Znalezisko archeologiczne małżonków Leakey umożliwiło naukowcom zbadanie mechanizmu chodzenia i budowy stopy starożytnych hominidów. Co więcej, po przeanalizowaniu tufu wulkanicznego, w warstwie, w której znaleziono ślady, naukowcy ustalili przybliżoną datę pojawienia się śladów - stało się to 3,6 miliona lat temu. Oznacza to, że odciski Laetoli są najstarszymi śladami największego australopiteka znanego współczesnej nauce.

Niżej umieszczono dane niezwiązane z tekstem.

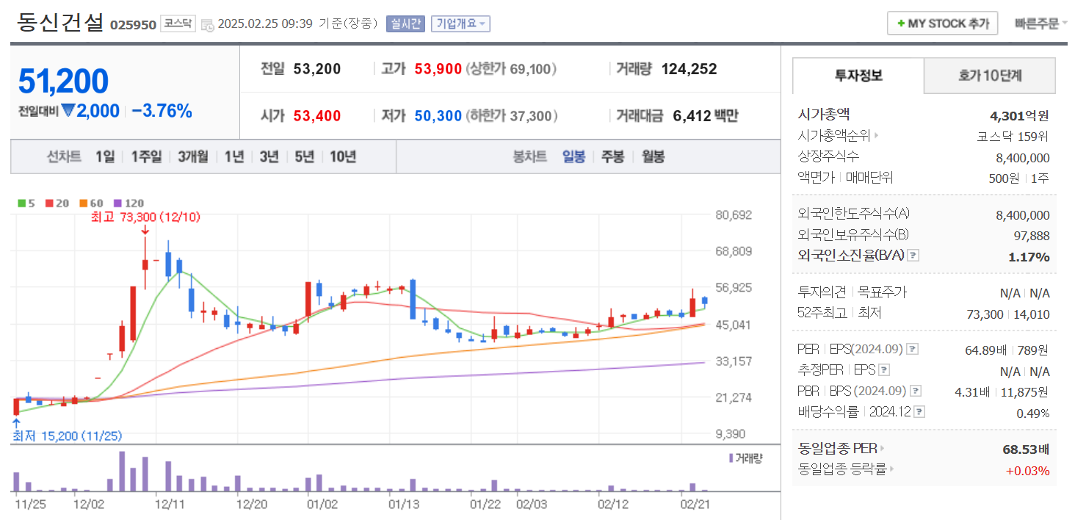Click the PER|EPS(2024.09) help icon
Image resolution: width=1086 pixels, height=520 pixels.
pos(912,349)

Według przeprowadzonego badania australopiteki z Laetoli były niskiego wzrostu lub miały krótkie nogi. Samiec 130-160 cm wzrostu, samicy tylko ok. 110 cm Duży palec przylegał do stopy. A podczas chodzenia nie opierali się na przodostopiu, jak człowiek, ale na piętach. Chociaż jednoznaczne wnioski na temat tego, jak istoty chodziły i wyglądały, pozostawiły swoje ślady w Tanzanii prawie 4 miliony lat temu, naukowcy nadal to odkrywają.

Film promocyjny:

Image
Image

Wraz z tymi śladami znaleziono także szczątki i ślady dinoterii - starożytnych przedstawicieli trąbek, mahairodów czy tygrysów szablozębnych, a także antylopy, żyrafy, dziki, strusie, bażanty i inni przedstawiciele ówczesnej fauny. Po chwili na tym samym terytorium znaleziono jeszcze jeden ślad śladów australopiteka. Ślady te znajdowały się zaledwie 150 metrów od znalezionych wcześniej. Byli też pochowani pod warstwą tufu.

Image
Image

Po odkryciu odcisków Laetoli postanowiono je zakonserwować, przykrywając warstwą piasku. W ten sposób archeolodzy chcieli uchronić cenne znaleziska przed zniszczeniem. Jednak po pewnym czasie na terenie pokrytym piaskiem zaczęły rosnąć młode akacje. Kiedy naukowcy zdecydowali się to sprawdzić, okazało się, że korzenie drzew naprawdę niszczą starożytny unikalny pomnik. Ponieważ nie można było przesuwać torów ze śladami, postanowili po prostu okresowo usuwać drzewa.